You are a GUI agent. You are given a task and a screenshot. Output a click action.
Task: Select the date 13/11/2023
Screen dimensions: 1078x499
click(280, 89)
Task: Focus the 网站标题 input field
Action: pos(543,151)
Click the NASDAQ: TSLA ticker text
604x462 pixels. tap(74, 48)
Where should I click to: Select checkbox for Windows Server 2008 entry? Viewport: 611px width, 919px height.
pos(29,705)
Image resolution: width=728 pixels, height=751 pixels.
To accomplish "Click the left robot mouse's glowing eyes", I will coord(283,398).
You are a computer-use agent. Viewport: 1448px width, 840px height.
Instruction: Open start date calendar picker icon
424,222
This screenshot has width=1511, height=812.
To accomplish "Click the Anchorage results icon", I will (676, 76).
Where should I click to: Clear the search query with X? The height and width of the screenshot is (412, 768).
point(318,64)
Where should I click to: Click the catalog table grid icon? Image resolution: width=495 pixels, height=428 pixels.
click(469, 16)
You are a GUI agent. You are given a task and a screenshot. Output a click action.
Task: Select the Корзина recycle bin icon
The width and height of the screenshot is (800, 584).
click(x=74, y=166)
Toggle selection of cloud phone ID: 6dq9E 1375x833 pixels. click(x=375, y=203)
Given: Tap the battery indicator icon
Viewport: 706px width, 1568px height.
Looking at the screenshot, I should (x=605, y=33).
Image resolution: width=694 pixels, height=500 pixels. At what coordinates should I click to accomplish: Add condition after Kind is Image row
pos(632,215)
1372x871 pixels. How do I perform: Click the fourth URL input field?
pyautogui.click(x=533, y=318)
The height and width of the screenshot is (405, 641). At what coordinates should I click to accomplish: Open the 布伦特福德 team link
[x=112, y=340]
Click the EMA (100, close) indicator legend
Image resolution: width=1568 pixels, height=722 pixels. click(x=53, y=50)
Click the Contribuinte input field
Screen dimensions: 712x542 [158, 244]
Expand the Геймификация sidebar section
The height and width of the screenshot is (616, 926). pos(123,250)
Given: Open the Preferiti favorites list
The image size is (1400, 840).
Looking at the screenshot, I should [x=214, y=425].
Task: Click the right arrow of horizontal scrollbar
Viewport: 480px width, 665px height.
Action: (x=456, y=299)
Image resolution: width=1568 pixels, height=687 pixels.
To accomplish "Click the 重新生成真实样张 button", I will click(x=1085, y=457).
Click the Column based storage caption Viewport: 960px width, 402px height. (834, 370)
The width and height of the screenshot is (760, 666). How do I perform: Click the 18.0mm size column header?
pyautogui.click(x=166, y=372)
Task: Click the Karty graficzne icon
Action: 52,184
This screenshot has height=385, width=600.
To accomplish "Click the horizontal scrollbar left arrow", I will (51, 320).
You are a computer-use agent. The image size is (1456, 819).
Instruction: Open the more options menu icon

*****

## REQUIREMENT
Check each line above for the word "This" and copy the ones that have it.

## THE ANSWER
This screenshot has width=1511, height=812.
This screenshot has height=385, width=600.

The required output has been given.